I have been using Mozilla for years along with Google for the
job of searching the 'net.

Below is a link to the 15 most popular ones, most of them I
have never heard about.
Here

I am happy to try all of them, but would like to hear from
people who are already using any of them, especially if you
can block adverts and pop-ups.

Mike.


----------



## SifuPhil (Feb 24, 2016)

Mike, did you see this article - it explains why AdBloc gave up on Firefox.
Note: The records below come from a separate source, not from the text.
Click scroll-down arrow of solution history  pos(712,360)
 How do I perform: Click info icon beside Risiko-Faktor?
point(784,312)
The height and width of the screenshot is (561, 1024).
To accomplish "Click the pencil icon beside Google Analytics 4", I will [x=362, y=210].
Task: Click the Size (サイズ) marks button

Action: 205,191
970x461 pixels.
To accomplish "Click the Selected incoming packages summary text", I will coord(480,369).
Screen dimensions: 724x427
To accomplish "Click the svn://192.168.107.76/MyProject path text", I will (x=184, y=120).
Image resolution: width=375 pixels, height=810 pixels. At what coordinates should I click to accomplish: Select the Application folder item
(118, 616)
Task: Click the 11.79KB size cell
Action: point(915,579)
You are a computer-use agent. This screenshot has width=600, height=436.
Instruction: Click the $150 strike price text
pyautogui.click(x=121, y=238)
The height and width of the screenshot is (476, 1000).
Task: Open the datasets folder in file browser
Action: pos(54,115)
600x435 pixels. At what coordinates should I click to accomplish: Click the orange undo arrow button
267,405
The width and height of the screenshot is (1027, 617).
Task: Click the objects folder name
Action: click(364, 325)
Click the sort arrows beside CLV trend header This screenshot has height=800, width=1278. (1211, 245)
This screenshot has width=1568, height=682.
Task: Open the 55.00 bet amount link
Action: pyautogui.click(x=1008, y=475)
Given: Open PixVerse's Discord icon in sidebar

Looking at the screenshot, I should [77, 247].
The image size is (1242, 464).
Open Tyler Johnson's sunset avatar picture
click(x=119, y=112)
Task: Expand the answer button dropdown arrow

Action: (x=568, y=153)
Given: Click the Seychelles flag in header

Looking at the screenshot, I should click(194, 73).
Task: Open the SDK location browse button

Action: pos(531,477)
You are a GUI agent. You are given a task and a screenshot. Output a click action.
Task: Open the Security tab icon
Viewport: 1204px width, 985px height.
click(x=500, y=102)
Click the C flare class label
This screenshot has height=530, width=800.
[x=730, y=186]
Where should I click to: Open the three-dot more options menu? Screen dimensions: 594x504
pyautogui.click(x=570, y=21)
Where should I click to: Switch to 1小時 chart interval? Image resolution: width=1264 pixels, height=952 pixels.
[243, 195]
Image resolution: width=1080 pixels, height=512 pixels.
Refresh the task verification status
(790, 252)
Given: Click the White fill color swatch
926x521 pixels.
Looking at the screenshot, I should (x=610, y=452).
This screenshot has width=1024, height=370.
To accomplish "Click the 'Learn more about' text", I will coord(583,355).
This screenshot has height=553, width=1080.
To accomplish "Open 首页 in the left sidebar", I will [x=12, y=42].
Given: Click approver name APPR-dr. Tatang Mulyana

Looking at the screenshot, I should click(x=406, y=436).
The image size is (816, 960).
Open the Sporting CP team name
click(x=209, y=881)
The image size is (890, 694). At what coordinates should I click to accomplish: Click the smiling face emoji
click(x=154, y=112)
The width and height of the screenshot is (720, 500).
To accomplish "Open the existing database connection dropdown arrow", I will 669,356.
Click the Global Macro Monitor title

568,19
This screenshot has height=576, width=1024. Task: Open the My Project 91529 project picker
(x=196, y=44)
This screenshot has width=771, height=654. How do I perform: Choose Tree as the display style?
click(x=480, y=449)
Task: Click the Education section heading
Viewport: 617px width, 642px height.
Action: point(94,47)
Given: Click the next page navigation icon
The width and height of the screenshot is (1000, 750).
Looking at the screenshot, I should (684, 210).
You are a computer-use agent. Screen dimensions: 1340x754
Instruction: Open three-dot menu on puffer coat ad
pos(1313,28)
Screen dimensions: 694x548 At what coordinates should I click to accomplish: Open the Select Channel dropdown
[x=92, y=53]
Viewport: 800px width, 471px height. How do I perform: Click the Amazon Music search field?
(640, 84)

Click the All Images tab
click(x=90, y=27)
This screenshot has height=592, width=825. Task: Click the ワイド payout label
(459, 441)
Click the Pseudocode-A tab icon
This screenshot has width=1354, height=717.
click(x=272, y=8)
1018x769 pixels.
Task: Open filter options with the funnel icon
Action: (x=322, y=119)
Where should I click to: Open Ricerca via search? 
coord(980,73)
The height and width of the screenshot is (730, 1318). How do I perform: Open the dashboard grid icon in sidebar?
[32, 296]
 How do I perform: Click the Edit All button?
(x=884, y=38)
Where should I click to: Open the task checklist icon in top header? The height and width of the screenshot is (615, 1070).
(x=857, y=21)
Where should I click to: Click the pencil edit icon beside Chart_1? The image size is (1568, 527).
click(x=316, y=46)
I'm a bit puzzled, though - I have Firefox 44.02 (the latest) and ABP, and they seem to be working together ...


----------



## Son_of_Perdition (Feb 24, 2016)

Once again we will go over the details.  ABP IS A COMMERCIAL INDUSTRY!  They make money through advertising or the extortion of advertising.  If you are using Firefox & lock down the security blocking pop ups, use Ghostery to block trackers, widgets, beacons, data gatherers you will have a relatively ad free experience.  What neither Firefox, Ghostery or ABP can block is the embedded ads built into the home pages of most sites.  A good example is Yahoo, if you are running Ghostery you will only see 3-4 blocked hits in your notification.  If you read down Yahoo's home page you will see that as many as 1/3 of the links/stories are advertising, also along the right side, also many ads.  Many, many sites do it, it's almost impossible to filter those out.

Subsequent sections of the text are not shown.